Dass sich die Lage für Griechenland erneut zuzuspitzen droht, wird auch von der Regierung in Athen eingeräumt. Was für sein Land derzeit auf dem Spiel steht, machte Entwicklungshilfeminister Costis Hatzidakis in einem Gespräch mit der Zeitung „Ethnos“ deutlich: „Wenn die gegenwärtige Regierung scheitert, muss die nächste Regierung wieder die Drachme einführen.“ Das düstere Szenario erklärt sich auch damit, dass sich die in Athen gehegte Hoffnung zu zerschlagen droht, einen weiteren Aufschub für die Umsetzung der Sparvorgaben aushandeln zu können.
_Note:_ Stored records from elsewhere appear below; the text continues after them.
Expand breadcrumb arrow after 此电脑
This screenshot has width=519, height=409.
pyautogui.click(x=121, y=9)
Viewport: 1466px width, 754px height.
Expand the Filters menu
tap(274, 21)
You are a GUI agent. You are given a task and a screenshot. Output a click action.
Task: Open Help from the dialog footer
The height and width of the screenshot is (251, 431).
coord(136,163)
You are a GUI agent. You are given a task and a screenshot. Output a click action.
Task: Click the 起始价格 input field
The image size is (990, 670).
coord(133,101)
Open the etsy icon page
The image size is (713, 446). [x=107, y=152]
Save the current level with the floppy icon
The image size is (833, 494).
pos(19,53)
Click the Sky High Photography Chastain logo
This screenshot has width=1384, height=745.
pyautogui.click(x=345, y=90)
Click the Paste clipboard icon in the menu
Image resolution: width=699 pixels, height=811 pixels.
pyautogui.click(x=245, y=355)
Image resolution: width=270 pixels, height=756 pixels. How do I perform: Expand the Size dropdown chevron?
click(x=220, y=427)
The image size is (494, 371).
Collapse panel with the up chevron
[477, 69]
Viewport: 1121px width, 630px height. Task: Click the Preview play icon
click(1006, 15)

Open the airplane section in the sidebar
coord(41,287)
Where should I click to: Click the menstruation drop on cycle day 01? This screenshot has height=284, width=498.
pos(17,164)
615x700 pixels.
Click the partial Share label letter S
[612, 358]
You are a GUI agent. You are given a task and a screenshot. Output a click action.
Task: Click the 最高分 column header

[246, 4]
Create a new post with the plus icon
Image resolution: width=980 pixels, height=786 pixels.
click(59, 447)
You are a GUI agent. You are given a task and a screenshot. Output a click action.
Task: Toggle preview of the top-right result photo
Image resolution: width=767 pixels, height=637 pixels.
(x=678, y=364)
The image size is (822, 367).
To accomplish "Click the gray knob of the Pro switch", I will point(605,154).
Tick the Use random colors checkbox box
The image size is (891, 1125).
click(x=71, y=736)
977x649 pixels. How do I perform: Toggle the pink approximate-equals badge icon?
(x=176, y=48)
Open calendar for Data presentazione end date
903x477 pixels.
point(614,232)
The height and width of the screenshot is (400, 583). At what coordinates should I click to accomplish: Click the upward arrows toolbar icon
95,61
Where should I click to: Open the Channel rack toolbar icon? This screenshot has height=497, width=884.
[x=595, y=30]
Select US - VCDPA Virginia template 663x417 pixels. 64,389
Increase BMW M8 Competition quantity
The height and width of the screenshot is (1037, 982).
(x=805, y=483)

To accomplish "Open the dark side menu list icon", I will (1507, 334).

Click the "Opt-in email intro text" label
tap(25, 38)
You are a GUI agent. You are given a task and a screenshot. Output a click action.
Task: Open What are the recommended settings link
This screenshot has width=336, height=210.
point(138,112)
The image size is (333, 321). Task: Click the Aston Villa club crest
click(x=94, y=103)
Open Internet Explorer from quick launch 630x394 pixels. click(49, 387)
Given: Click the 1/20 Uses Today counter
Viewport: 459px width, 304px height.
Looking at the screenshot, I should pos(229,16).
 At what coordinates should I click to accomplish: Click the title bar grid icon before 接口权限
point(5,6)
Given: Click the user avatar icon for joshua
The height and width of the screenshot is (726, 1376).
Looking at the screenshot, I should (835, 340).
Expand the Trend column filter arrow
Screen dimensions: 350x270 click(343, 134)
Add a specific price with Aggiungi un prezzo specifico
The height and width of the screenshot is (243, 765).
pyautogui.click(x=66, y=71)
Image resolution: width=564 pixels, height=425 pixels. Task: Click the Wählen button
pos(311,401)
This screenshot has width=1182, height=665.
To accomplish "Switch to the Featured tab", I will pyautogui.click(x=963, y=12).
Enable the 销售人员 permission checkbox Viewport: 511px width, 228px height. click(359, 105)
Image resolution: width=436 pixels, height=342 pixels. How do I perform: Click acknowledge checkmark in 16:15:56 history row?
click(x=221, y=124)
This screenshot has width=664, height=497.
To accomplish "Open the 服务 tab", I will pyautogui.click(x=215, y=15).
Denn das würde weitere Hilfsmilliarden erfordern, die vor allem Bundeskanzlerin Angela Merkel (CDU) nicht lockermachen will.
Dabei ist der oft geäußerte Eindruck, in Griechenland bewege sich gar nichts, allerdings falsch. Bei der Haushaltskonsolidierung hat das Land durchaus Fortschritte gemacht. In nur zwei Jahren wurde das Budgetdefizit um sechs Prozentpunkte vom Bruttoinlandsprodukt (BIP) reduziert. Das Primärdefizit im Haushalt konnte sogar von 10,4 auf 2,2 Prozent des BIP abgebaut werden. In diesem Jahr liegt Griechenland bei den Einsparungen vor dem Plan: In den ersten sechs Monaten belief sich das Haushaltsdefizit auf 12,5 Milliarden Euro statt erwarteter 14,9 Milliarden. Kein anderes EU-Land hat eine solche Konsolidierungsleistung vorzuweisen. Dieser Erfolg ist umso bemerkenswerter, als er vor dem Hintergrund einer schweren Rezession erzielt wurde: Griechenlands Wirtschaft befindet sich bereits im fünften Jahr einer steilen Talfahrt.